Hedging Toward Skill

Backgammon Articles

Hedging Toward Skill

by Douglas Zare

This article originally appeared in GammonVillage in 2000.
Thank you to Douglas Zare for his kind permission to reproduce it here.

Fundamental Equation of Luck and Skill

Backgammon is a game of luck and skill. To a casual observer, it may appear to be all luck. As one gains more skill and familiarity with the game, the depth of skill required to play well becomes increasingly clear. The luck is still there, though, much to our joy and frustration.

Sometimes one wants to strip away the luck. Is move A better than move B? Is player X stronger than player Y? A proper respect for the luck in the game is needed. Below, we will consider a method for cancelling most of the luck in backgammon, and will apply it to analyze a game between the computer programs Jellyfish and Snowie, both set on levels much stronger than I am.

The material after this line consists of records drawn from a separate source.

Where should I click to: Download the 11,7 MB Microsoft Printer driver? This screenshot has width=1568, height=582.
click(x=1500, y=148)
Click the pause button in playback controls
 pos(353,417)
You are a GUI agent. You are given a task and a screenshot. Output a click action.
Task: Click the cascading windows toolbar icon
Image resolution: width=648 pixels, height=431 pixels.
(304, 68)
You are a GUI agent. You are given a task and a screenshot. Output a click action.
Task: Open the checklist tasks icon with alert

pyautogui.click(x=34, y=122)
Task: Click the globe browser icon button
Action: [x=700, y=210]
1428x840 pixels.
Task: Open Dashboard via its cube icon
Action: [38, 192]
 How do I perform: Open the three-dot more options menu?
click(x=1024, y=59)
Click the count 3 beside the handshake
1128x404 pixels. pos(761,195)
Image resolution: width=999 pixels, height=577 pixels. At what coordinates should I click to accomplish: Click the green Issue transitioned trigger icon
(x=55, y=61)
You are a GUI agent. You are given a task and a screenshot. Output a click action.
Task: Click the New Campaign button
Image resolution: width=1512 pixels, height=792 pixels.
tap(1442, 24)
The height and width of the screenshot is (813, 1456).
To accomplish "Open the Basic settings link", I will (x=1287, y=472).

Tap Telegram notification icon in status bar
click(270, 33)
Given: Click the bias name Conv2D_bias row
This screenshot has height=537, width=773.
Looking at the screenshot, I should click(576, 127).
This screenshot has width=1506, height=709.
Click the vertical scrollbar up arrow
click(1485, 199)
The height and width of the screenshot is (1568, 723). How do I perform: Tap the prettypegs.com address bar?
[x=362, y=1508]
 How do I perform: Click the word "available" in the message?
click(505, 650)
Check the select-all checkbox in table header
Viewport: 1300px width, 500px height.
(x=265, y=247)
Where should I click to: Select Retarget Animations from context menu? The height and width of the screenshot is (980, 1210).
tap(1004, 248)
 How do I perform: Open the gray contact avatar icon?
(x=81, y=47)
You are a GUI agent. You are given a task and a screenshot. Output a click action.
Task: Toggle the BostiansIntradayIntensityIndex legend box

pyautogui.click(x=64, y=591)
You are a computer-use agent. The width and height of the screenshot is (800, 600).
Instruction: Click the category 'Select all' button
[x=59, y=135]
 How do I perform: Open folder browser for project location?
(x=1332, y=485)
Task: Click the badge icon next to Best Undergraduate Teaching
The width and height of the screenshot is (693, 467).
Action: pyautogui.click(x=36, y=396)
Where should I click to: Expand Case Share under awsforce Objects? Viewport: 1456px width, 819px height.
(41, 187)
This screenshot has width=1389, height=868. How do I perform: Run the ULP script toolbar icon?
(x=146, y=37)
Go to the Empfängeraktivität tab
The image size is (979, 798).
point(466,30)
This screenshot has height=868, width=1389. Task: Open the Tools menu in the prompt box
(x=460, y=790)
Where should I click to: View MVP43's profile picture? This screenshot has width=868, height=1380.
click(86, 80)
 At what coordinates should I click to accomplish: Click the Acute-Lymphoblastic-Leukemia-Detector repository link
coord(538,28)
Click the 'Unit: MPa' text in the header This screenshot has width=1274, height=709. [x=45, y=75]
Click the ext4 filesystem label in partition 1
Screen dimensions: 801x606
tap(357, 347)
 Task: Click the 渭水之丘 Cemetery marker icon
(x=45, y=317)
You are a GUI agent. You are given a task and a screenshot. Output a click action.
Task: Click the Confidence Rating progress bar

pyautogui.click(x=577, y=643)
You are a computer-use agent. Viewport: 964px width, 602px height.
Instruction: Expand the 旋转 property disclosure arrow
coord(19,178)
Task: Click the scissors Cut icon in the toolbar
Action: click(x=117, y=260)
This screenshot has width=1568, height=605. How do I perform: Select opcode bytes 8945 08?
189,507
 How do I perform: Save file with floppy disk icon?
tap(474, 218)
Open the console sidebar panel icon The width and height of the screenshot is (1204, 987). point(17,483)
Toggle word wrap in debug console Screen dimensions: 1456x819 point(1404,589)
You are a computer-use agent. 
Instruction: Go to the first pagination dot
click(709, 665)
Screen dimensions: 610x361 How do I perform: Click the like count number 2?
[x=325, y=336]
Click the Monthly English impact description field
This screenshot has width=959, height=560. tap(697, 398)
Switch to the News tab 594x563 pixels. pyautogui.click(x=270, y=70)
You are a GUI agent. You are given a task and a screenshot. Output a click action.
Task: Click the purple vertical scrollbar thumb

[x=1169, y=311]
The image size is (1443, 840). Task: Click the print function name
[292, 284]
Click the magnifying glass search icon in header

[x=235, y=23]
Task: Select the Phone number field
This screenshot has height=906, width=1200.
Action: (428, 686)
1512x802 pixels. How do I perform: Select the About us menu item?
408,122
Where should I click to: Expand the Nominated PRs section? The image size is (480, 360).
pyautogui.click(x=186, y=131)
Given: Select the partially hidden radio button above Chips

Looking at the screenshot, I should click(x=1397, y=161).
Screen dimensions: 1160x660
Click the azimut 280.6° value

I call the following equation the fundamental equation of games of luck and skill:

Final − Initial = Net Luck + Net Skill

Final refers to the final score. This might be +1 or −4 for a money game, or 100% mwc (match winning chances) or 0% mwc for a match.
Initial refers to the starting equity or mwc of the situation considered.
Net Luck as outlined in "A Measure of Luck," has average value 0 on each roll. It also has average value 0 in each game or match.
Net Skill is the difference in the total magnitude of the errors of the players when compared with technically perfect play.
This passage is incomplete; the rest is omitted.